The present invention provides a human artificial chromosome vector comprising a gene encoding the human antibody heavy chain, a gene encoding the human antibody light chain, and a gene encoding IgM heavy chain constant region derived from a non-human animal; and being capable of producing a human antibody with a higher efficiency when the vector is introduced into an animal. By immunizing the animal produced using a human artificial chromosome vector of the present invention with a desired antigen, a large quantity of human polyclonal antibodies can be supplied.

Claims

1. A human artificial chromosome vector comprising a human antibody heavy chain gene, a human antibody light chain gene, and a human antibody surrogate light chain gene.

2. The human artificial chromosome vector according to claim 1, wherein the human antibody surrogate light chain gene is VpreB gene and λ5 gene.

3. The human artificial chromosome vector according to claim 1, comprising a gene of a non-human animal-derived IgM heavy chain constant region.

4. The human artificial chromosome vector according to claim 3, wherein the gene of the non-human animal-derived IgM heavy chain constant region is derived from bovine IGHM.

5. An animal having the human artificial chromosome vector according to claim 1.
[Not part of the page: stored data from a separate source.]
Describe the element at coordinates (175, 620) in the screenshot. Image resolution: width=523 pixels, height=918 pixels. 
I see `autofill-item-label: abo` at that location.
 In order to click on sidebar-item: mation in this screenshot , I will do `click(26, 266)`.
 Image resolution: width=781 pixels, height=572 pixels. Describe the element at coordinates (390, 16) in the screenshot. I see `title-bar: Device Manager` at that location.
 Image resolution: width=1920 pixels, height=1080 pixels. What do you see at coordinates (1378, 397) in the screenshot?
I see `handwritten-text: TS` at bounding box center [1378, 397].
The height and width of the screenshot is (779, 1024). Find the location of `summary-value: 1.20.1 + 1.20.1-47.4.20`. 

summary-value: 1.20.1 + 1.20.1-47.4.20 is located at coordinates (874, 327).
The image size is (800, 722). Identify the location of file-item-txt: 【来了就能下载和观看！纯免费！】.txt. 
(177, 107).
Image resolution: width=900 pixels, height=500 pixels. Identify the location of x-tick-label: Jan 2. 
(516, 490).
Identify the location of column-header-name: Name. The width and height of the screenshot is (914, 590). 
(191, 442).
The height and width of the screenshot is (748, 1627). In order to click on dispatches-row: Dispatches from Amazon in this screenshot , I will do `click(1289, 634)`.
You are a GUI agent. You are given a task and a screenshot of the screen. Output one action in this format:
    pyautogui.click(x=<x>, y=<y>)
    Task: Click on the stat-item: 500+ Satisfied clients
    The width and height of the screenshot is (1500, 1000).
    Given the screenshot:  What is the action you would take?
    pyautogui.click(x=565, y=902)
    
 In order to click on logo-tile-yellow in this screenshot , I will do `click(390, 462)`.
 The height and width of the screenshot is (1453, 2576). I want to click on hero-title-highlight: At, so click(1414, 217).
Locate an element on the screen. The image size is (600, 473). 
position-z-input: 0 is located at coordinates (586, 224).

6. A bovine having the human artificial chromosome vector according to claim 3.

7. A method for producing a human antibody, comprising:

administering a target antigen into an animal according to claim 5 to produce and accumulate the human antibody specific to the antigen in serum of the animal, and recovering the human antibody specific to the antigen from the serum.

8. A method for producing a human antibody, comprising:

administering a target antigen into a bovine according to claim 6 to produce and accumulate the human antibody in serum of the bovine, and recovering the human antibody specific to the antigen from the serum.